__Saved data entries__:

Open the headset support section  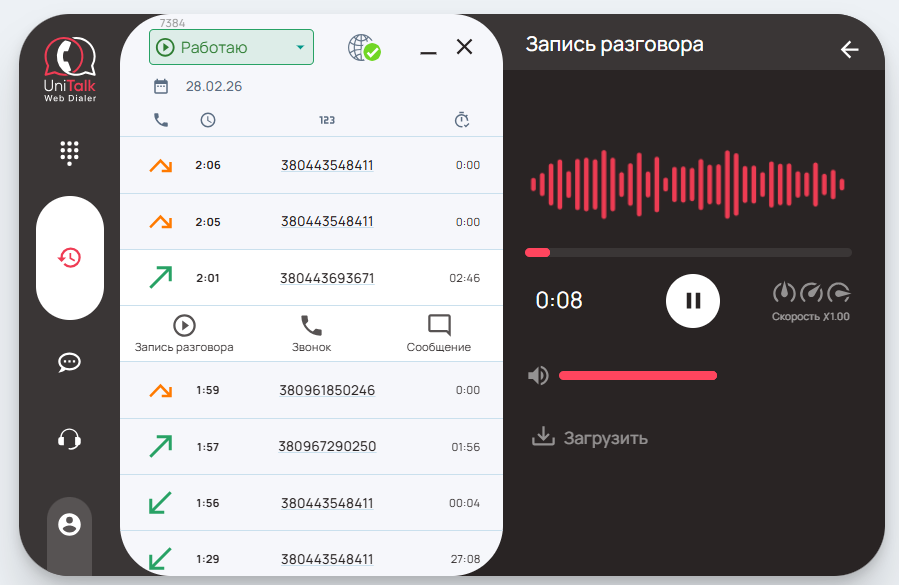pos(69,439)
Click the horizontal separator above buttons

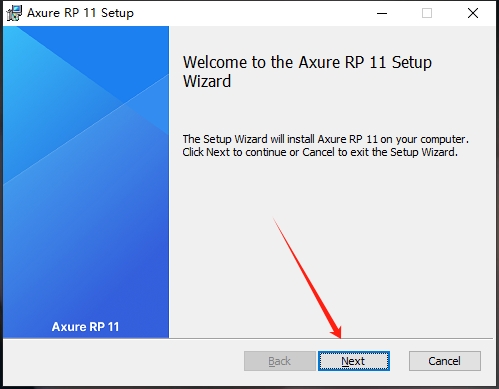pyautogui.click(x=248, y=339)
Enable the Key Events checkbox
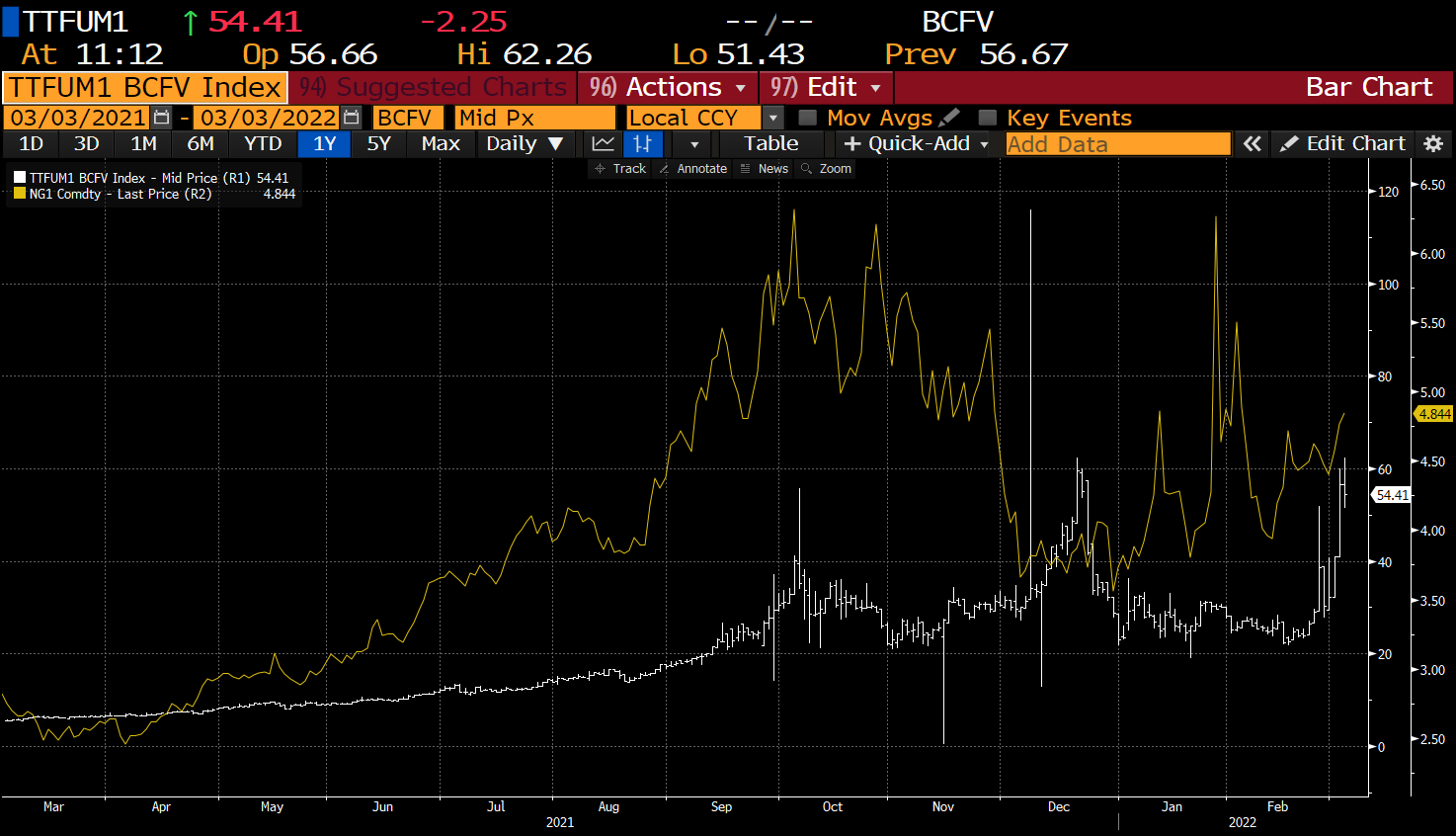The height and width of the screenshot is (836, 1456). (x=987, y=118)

---

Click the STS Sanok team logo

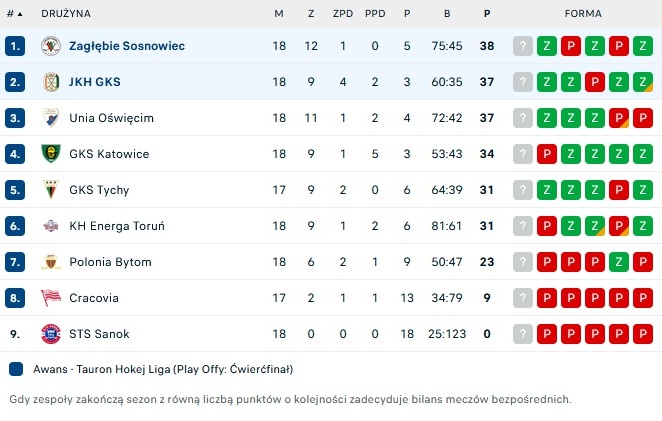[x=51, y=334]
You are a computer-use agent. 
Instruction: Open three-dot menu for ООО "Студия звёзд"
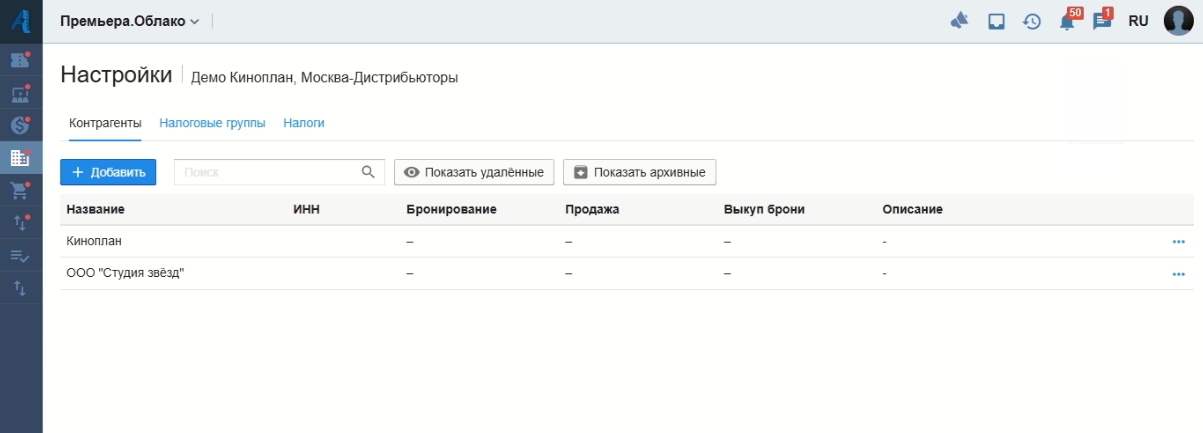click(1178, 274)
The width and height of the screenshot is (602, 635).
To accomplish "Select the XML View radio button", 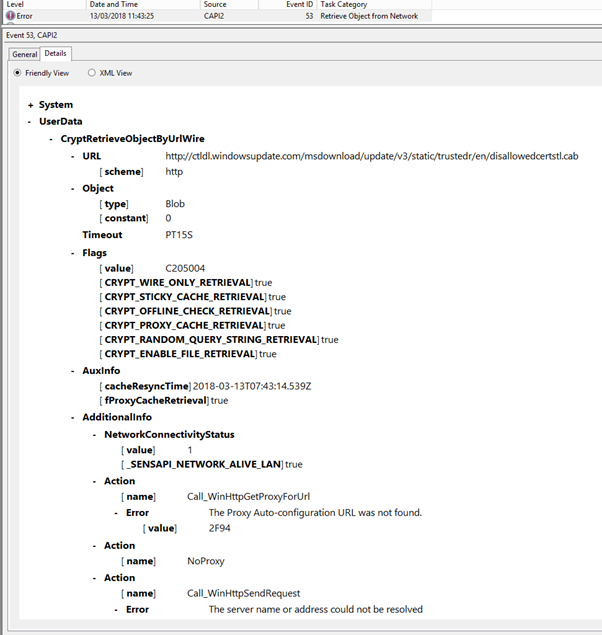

__Work required__:
Transcribe the lines above exactly, beginning at the one with "You are a computer-use agent." and ending at the one with "the XML View". Include both; exclude the pictures.

__Output below__:
You are a computer-use agent. 
Instruction: Open three-dot menu for ООО "Студия звёзд"
click(1178, 274)
The width and height of the screenshot is (602, 635).
To accomplish "Select the XML View radio button", 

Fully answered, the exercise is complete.